## Stated problem
Please copy the listing below, reproducing every line without any change.
▼
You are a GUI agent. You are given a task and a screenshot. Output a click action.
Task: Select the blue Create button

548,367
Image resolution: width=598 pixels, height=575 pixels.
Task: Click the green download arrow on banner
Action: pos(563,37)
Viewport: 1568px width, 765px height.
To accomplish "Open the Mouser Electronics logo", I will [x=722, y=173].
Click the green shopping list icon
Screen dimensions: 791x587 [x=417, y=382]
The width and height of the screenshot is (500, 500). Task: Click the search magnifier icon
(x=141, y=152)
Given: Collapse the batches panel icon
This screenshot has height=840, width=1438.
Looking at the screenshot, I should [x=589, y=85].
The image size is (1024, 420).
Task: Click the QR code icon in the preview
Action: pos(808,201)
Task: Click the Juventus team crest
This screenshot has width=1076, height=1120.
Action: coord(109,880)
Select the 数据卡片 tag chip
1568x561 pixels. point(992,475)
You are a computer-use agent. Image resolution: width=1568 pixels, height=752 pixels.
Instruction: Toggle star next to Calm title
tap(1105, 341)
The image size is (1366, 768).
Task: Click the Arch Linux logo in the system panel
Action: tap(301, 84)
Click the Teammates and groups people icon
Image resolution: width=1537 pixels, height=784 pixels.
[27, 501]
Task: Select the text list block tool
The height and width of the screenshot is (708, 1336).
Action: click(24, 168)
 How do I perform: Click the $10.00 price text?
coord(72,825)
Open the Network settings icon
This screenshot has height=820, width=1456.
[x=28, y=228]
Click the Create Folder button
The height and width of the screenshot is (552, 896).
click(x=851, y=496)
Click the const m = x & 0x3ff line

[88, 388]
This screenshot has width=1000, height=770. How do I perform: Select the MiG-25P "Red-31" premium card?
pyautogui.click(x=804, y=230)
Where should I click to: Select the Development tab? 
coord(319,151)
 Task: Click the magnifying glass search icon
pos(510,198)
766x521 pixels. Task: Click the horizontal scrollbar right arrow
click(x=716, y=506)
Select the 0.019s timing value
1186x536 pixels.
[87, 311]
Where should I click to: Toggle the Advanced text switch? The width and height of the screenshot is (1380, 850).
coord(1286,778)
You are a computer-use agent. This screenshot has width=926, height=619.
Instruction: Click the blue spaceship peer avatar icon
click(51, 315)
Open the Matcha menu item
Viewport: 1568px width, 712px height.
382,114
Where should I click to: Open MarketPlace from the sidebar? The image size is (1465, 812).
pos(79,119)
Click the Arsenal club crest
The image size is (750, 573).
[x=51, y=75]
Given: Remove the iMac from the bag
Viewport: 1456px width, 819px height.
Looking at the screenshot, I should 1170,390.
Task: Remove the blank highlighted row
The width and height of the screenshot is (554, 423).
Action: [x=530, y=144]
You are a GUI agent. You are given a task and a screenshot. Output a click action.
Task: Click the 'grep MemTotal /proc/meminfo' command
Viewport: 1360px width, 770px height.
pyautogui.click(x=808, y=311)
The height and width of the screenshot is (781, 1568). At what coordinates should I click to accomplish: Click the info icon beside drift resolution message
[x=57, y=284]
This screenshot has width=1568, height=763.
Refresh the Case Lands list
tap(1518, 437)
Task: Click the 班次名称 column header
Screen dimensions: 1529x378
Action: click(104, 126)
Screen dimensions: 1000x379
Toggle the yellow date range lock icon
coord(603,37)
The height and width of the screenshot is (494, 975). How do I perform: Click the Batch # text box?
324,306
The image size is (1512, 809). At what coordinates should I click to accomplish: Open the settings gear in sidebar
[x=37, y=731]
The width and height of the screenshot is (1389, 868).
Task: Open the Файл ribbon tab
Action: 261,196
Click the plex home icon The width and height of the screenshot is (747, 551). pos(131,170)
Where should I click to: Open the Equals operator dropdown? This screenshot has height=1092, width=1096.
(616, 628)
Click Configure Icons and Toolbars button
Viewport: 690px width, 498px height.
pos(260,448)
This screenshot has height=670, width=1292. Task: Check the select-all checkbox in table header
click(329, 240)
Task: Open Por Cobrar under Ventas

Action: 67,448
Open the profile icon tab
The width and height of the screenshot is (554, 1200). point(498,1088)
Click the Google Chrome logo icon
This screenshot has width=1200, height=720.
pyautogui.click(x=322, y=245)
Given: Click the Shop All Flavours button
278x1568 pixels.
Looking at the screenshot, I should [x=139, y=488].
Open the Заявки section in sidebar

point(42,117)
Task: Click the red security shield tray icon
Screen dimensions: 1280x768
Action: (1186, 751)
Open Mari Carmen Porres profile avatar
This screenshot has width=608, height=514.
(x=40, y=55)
▲
## Full response
You are a GUI agent. You are given a task and a screenshot. Output a click action.
Task: Select the blue Create button

548,367
Image resolution: width=598 pixels, height=575 pixels.
Task: Click the green download arrow on banner
Action: pos(563,37)
Viewport: 1568px width, 765px height.
To accomplish "Open the Mouser Electronics logo", I will [x=722, y=173].
Click the green shopping list icon
Screen dimensions: 791x587 [x=417, y=382]
The width and height of the screenshot is (500, 500). Task: Click the search magnifier icon
(x=141, y=152)
Given: Collapse the batches panel icon
This screenshot has height=840, width=1438.
Looking at the screenshot, I should [x=589, y=85].
The image size is (1024, 420).
Task: Click the QR code icon in the preview
Action: pos(808,201)
Task: Click the Juventus team crest
This screenshot has width=1076, height=1120.
Action: coord(109,880)
Select the 数据卡片 tag chip
1568x561 pixels. point(992,475)
You are a computer-use agent. Image resolution: width=1568 pixels, height=752 pixels.
Instruction: Toggle star next to Calm title
tap(1105, 341)
The image size is (1366, 768).
Task: Click the Arch Linux logo in the system panel
Action: tap(301, 84)
Click the Teammates and groups people icon
Image resolution: width=1537 pixels, height=784 pixels.
[27, 501]
Task: Select the text list block tool
The height and width of the screenshot is (708, 1336).
Action: click(24, 168)
 How do I perform: Click the $10.00 price text?
coord(72,825)
Open the Network settings icon
This screenshot has height=820, width=1456.
[x=28, y=228]
Click the Create Folder button
The height and width of the screenshot is (552, 896).
click(x=851, y=496)
Click the const m = x & 0x3ff line

[88, 388]
This screenshot has width=1000, height=770. How do I perform: Select the MiG-25P "Red-31" premium card?
pyautogui.click(x=804, y=230)
Where should I click to: Select the Development tab? 
coord(319,151)
 Task: Click the magnifying glass search icon
pos(510,198)
766x521 pixels. Task: Click the horizontal scrollbar right arrow
click(x=716, y=506)
Select the 0.019s timing value
1186x536 pixels.
[87, 311]
Where should I click to: Toggle the Advanced text switch? The width and height of the screenshot is (1380, 850).
coord(1286,778)
You are a computer-use agent. This screenshot has width=926, height=619.
Instruction: Click the blue spaceship peer avatar icon
click(51, 315)
Open the Matcha menu item
Viewport: 1568px width, 712px height.
382,114
Where should I click to: Open MarketPlace from the sidebar? The image size is (1465, 812).
pos(79,119)
Click the Arsenal club crest
The image size is (750, 573).
[x=51, y=75]
Given: Remove the iMac from the bag
Viewport: 1456px width, 819px height.
Looking at the screenshot, I should 1170,390.
Task: Remove the blank highlighted row
The width and height of the screenshot is (554, 423).
Action: [x=530, y=144]
You are a GUI agent. You are given a task and a screenshot. Output a click action.
Task: Click the 'grep MemTotal /proc/meminfo' command
Viewport: 1360px width, 770px height.
pyautogui.click(x=808, y=311)
The height and width of the screenshot is (781, 1568). At what coordinates should I click to accomplish: Click the info icon beside drift resolution message
[x=57, y=284]
This screenshot has width=1568, height=763.
Refresh the Case Lands list
tap(1518, 437)
Task: Click the 班次名称 column header
Screen dimensions: 1529x378
Action: click(104, 126)
Screen dimensions: 1000x379
Toggle the yellow date range lock icon
coord(603,37)
The height and width of the screenshot is (494, 975). How do I perform: Click the Batch # text box?
324,306
The image size is (1512, 809). At what coordinates should I click to accomplish: Open the settings gear in sidebar
[x=37, y=731]
The width and height of the screenshot is (1389, 868).
Task: Open the Файл ribbon tab
Action: 261,196
Click the plex home icon The width and height of the screenshot is (747, 551). pos(131,170)
Where should I click to: Open the Equals operator dropdown? This screenshot has height=1092, width=1096.
(616, 628)
Click Configure Icons and Toolbars button
Viewport: 690px width, 498px height.
pos(260,448)
This screenshot has height=670, width=1292. Task: Check the select-all checkbox in table header
click(329, 240)
Task: Open Por Cobrar under Ventas

Action: 67,448
Open the profile icon tab
The width and height of the screenshot is (554, 1200). point(498,1088)
Click the Google Chrome logo icon
This screenshot has width=1200, height=720.
pyautogui.click(x=322, y=245)
Given: Click the Shop All Flavours button
278x1568 pixels.
Looking at the screenshot, I should [x=139, y=488].
Open the Заявки section in sidebar

point(42,117)
Task: Click the red security shield tray icon
Screen dimensions: 1280x768
Action: (1186, 751)
Open Mari Carmen Porres profile avatar
This screenshot has width=608, height=514.
(x=40, y=55)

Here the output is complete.